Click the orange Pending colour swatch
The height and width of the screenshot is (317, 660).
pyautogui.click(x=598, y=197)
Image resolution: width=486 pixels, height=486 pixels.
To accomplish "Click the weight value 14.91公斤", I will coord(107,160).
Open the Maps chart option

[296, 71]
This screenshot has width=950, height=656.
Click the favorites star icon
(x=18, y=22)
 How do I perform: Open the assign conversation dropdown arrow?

...

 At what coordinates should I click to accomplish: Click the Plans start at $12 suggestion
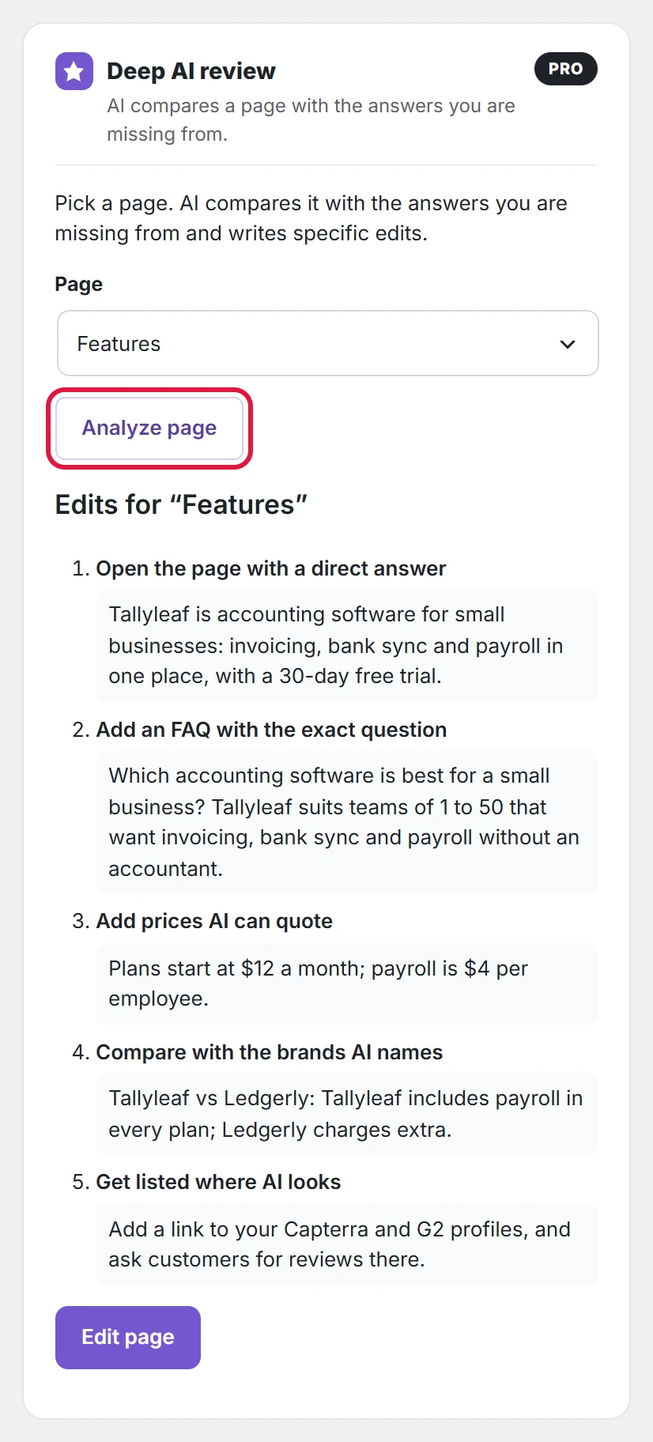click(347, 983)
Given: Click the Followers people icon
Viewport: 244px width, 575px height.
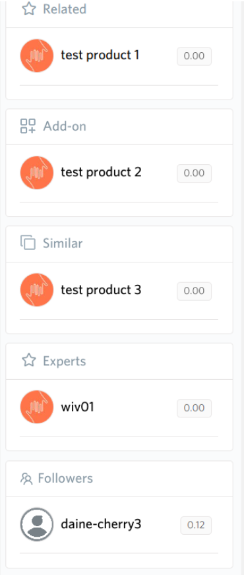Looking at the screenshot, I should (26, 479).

■ EXERCISE REQUIREMENTS
Would you output, from the records above, exactly the run of lines that starts at the line containing "Click the favorites star icon" and ends at the line containing "How do I perform: Open", and only that run?

■ EXERCISE SOLUTION
Click the favorites star icon
(x=18, y=22)
 How do I perform: Open the assign conversation dropdown arrow?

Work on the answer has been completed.